──────── Text excerpt ────────

Célio Taveira

Personal information
- Full name: Célio Taveira Filho
- Date of birth: 16 October 1940
- Place of birth: Santos, Brazil
- Date of death: 29 May 2020 (aged 79)
- Place of death: João Pessoa, Brazil
- Position: Striker

Senior career*
- Years: Team / Apps / (Gls)
- 1958: Portuguesa Santista
- 1959: Ponte Preta
- 1960–1962: Jabaquara
- 1963–1966: Vasco da Gama
- 1967–1970: Nacional
- 1970–1971: Corinthians
- 1972: Operário

International career
- 1965–1966: Brazil / 3 / (0)

= Célio Taveira =

Brazilian footballer (1940–2020)

Célio Taveira Filho (16 October 1940 – 29 May 2020) was a Brazilian footballer who played as a striker.

==Club career==
Born in Santos, Taveira played for Portuguesa Santista, Ponte Preta, Jabaquara, Vasco da Gama, Nacional, Corinthians and Operário. He scored 100 goals for Vasco, being the club's 16th top goalscorer. For Nacional he scored 22 goals in the Copa Libertadores, being the 3rd highest Brazilian goalscorer in the competition. He retired at the age of 32 after injuring his collarbone in a collision with Rivellino in training.

==International career==
He earned 3 caps for the Brazil national team. He was the last player to be cut from the Brazil squad for the 1966 FIFA World Cup.

==Later life and death==
From the late 1970s he lived in João Pessoa, Paraíba, where he worked as a businessman (running a fruit export business) and radio sports commentator.

He died in hospital in João Pessoa on 29 May 2020, aged 79, from COVID-19, during the COVID-19 pandemic in Brazil. At the time of his death Taveira had four children, eight grandchildren and two great-grandchildren.

────────

Task goal ::
Answer these from the Célio Taveira article:
1. How many goals did Taveira score for Vasco da Gama?
2. From which tournament's Brazil squad was he the last player cut?
3. What kind of business did he run in João Pessoa?

──────── Data excerpt ────────

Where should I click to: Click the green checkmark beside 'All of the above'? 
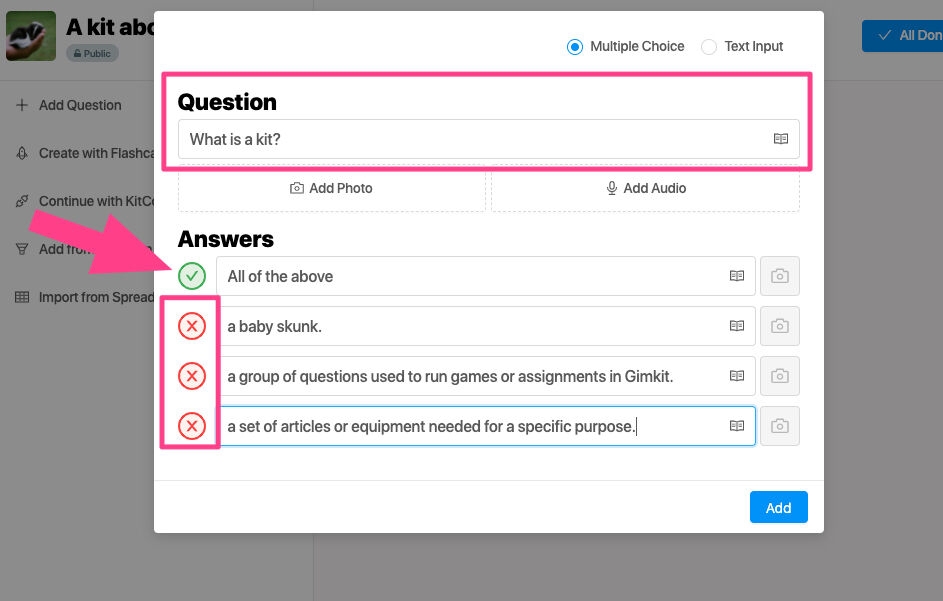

────────

Answer box ::
1. 100 goals.
2. The 1966 FIFA World Cup.
3. A fruit export business.